At this precise moment, the pocket came into being.
Almost instantaneously, the use of the pan holders as pockets became the women's national fad, and spread like wildfire, into all the nations of the world.
It didn't take more than a year for the politicians in every country, to pass a law prohibiting the use of the pocket. Their rational was that the pocket made mockery of family life, and if the pocket would be made legal, the relationship between men and women would deteriorate considerably.
For thirty years, the pocket went underground. Many a woman would were them secretly and never in public. The few who were found wearing pockets, were hastily executed.
In December of 1617, the world's national rulers received a memorandum signed by Maximilian I, the Duke of Bavaria, advising them to legalize the pocket and to put a high tax on anyone who wears it.
"It would be the greatest source of income, we've seen so far." He wrote.
Within a year, a law was passed legalizing the pocket. A heavy tax was put on the wearers, with a yearly increase of 37.6%, based on the rulers' calculation of the pocket's appreciation.
The new tax was named: Pocket Money. (Dutch: Zakgeld. German: Taschengeld. French: Argent Du Poche.)
Three years later, the wearing of a pocket, for anyone over the age of 12, was made compulsory by law.

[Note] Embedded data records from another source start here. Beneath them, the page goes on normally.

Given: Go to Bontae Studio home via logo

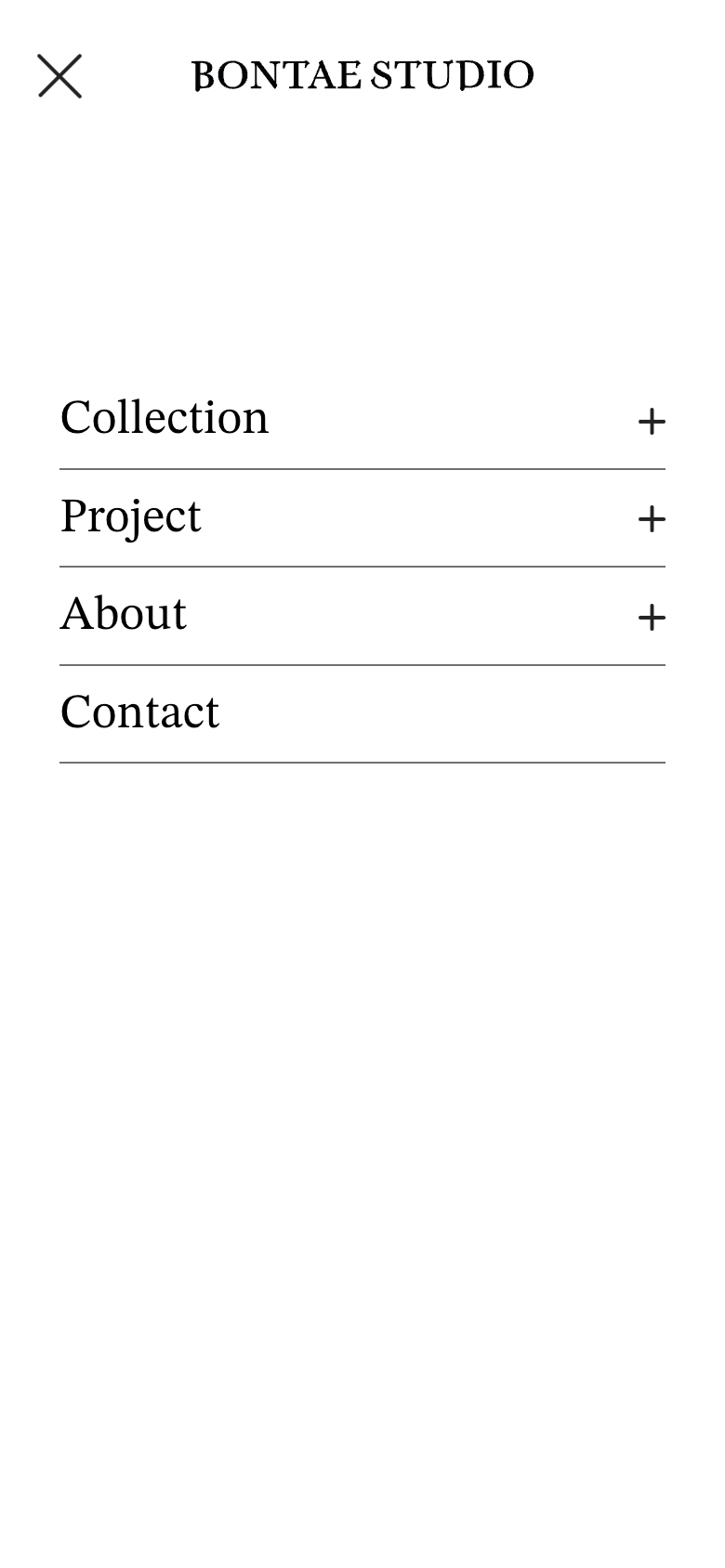Looking at the screenshot, I should pos(362,75).
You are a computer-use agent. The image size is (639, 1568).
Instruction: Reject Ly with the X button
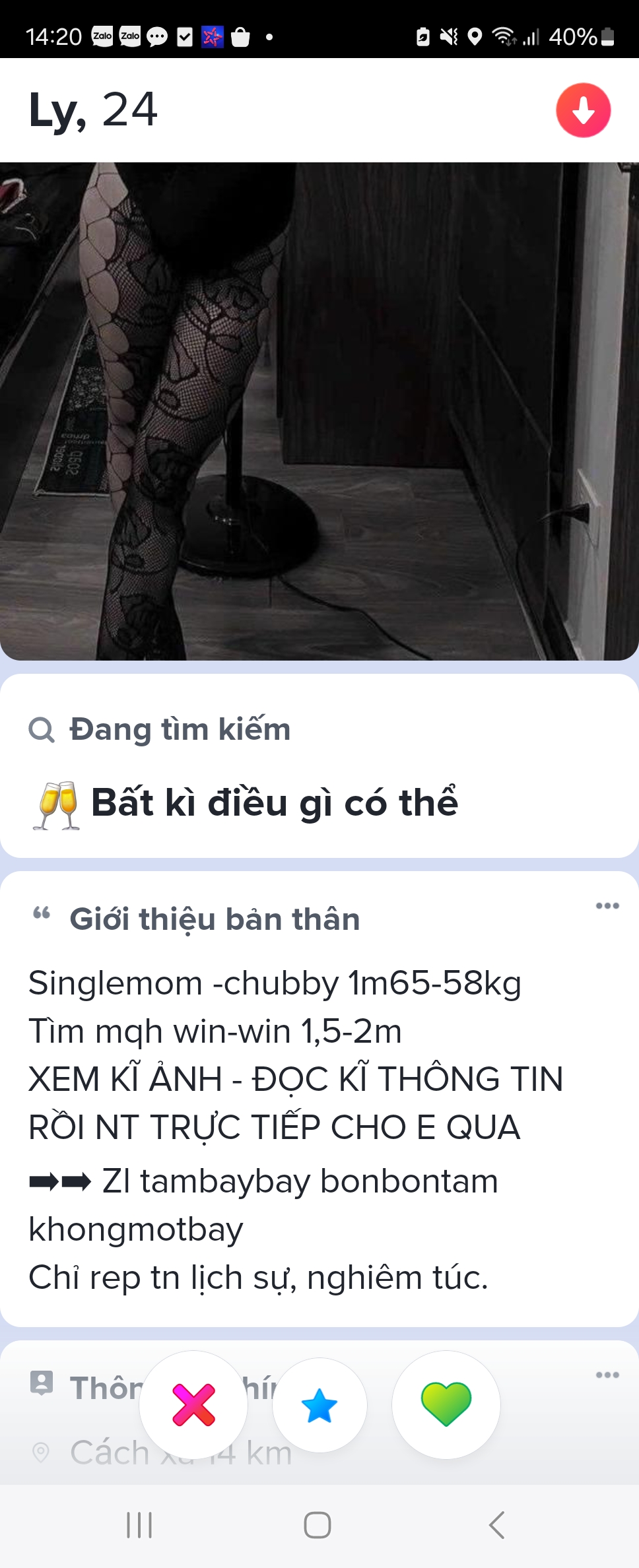(x=193, y=1404)
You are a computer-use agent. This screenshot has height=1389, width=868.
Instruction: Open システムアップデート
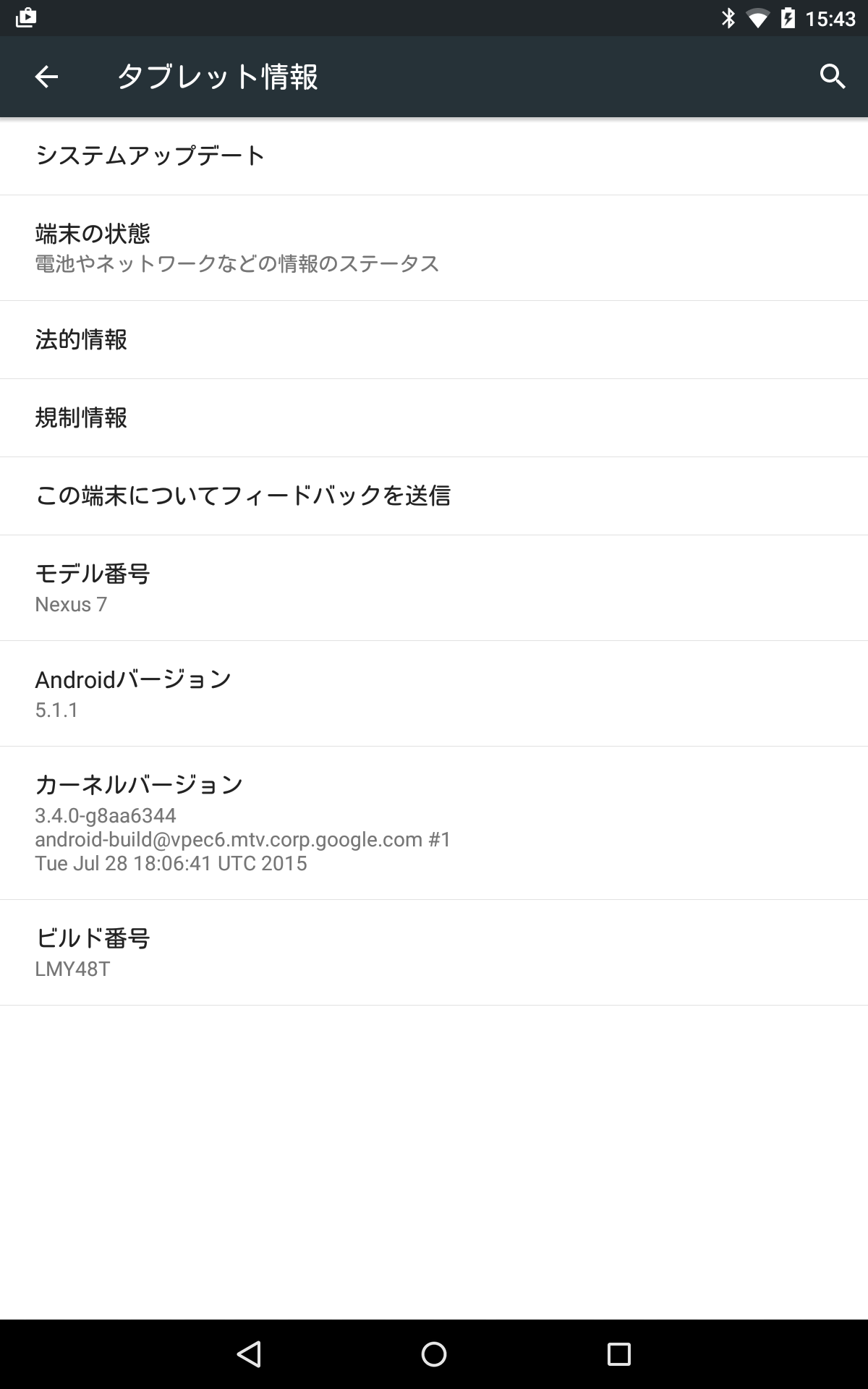pyautogui.click(x=434, y=156)
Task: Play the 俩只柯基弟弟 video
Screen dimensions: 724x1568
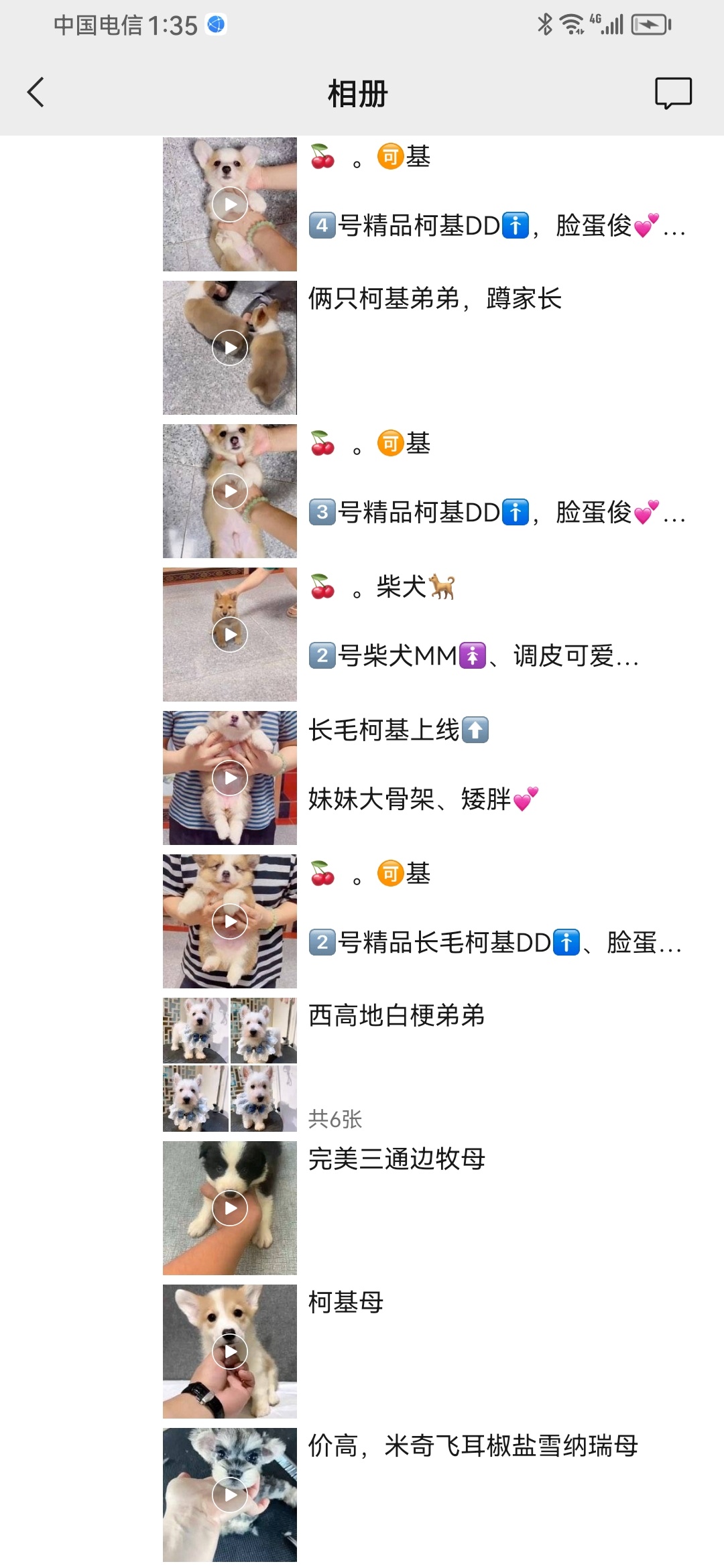Action: [x=230, y=348]
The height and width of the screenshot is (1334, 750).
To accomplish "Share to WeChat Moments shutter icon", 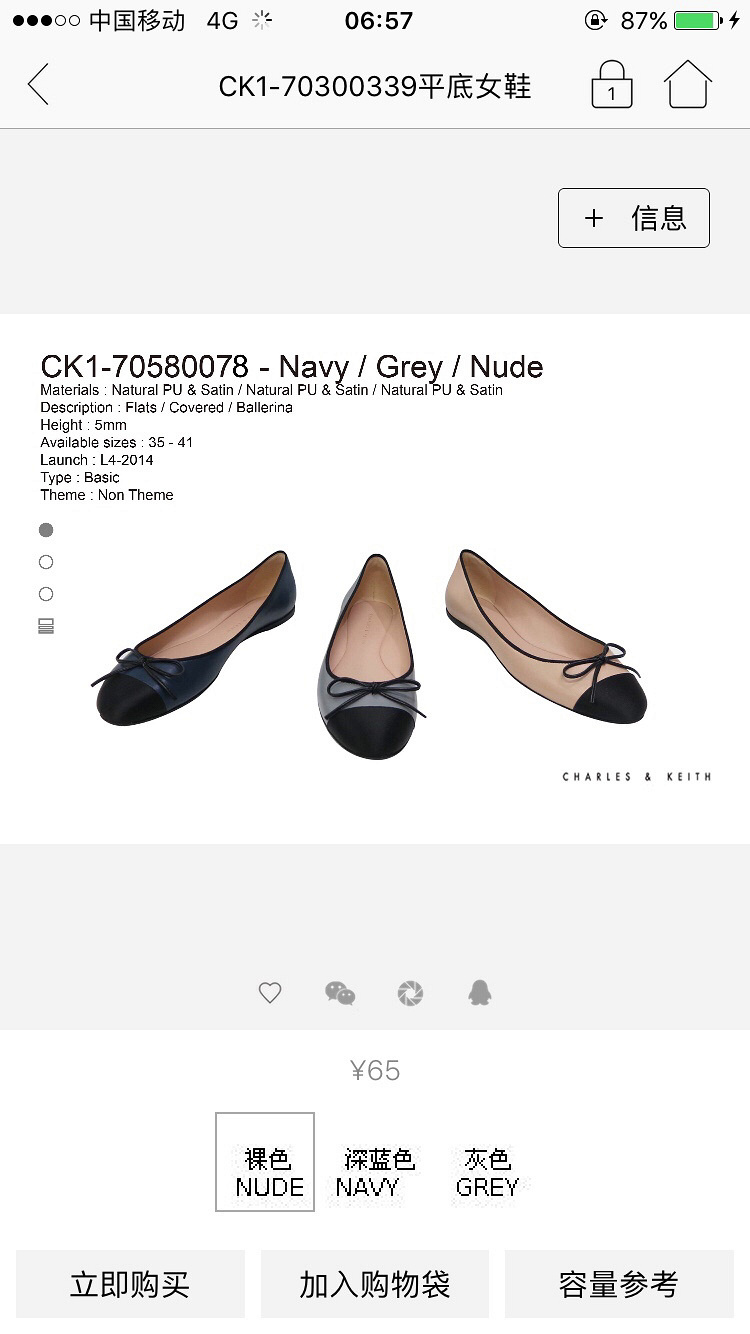I will pyautogui.click(x=410, y=993).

It wasn't until the assassination of Rasputin, on Dec. 30, 1916, that the Pocket-Money tax was abolished. During the three hundred and sixteen years of its existence, the political rulers, all over the world, added to their income, the equivalent of some nine hundred billion dollars.
The facts are clear. The pocket wasn't invented by any one person. The invention of the pocket was sort of a team work, beginning with Harun al-Rashid in 790 A.D., continuing with Dr. Prof. Martin Waldseemuller in 1587, and with Joop Olie de Jong van Beek en Donk in 1526, ending with the final pocket of Mary Queen of Scots in 1587.
And that's the detailed, exact story of how, why and by whom the pocket, as we know it today, was invented, and how it had evolved throughout the ages.